Making Long-Context Language Models Better Multi-Hop Reasoners
Yanyang Li, Shuo Liang, Michael R. Lyu, Liwei Wang

TL;DR
This paper introduces a novel attribution-based prompting method to improve multi-hop reasoning in long-context language models, demonstrating enhanced accuracy and robustness across multiple datasets and models.
Contribution
The paper proposes Reasoning with Attributions, a new prompting approach, along with an attribution-annotated dataset and training strategy to boost multi-hop reasoning in language models.
Findings
The approach improves reasoning accuracy on multiple datasets.
Fine-tuned models achieve performance close to proprietary LMs.

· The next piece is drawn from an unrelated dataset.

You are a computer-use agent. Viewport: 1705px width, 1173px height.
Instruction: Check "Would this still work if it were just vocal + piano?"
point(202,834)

Attribution prompts increase model robustness to noisy contexts.
Abstract
Recent advancements in long-context modeling have enhanced language models (LMs) for complex tasks across multiple NLP applications. Despite this progress, we find that these models struggle with multi-hop reasoning and exhibit decreased performance in the presence of noisy contexts. In this paper, we introduce Reasoning with Attributions, a novel approach that prompts LMs to supply attributions for each assertion during their reasoning. We validate our approach through experiments on three multi-hop datasets, employing both proprietary and open-source models, and demonstrate its efficacy and resilience. Furthermore, we explore methods to augment reasoning capabilities via fine-tuning and offer an attribution-annotated dataset and a specialized training strategy. Our fine-tuned model achieves competitive performance on multi-hop reasoning benchmarks, closely paralleling proprietary LMs…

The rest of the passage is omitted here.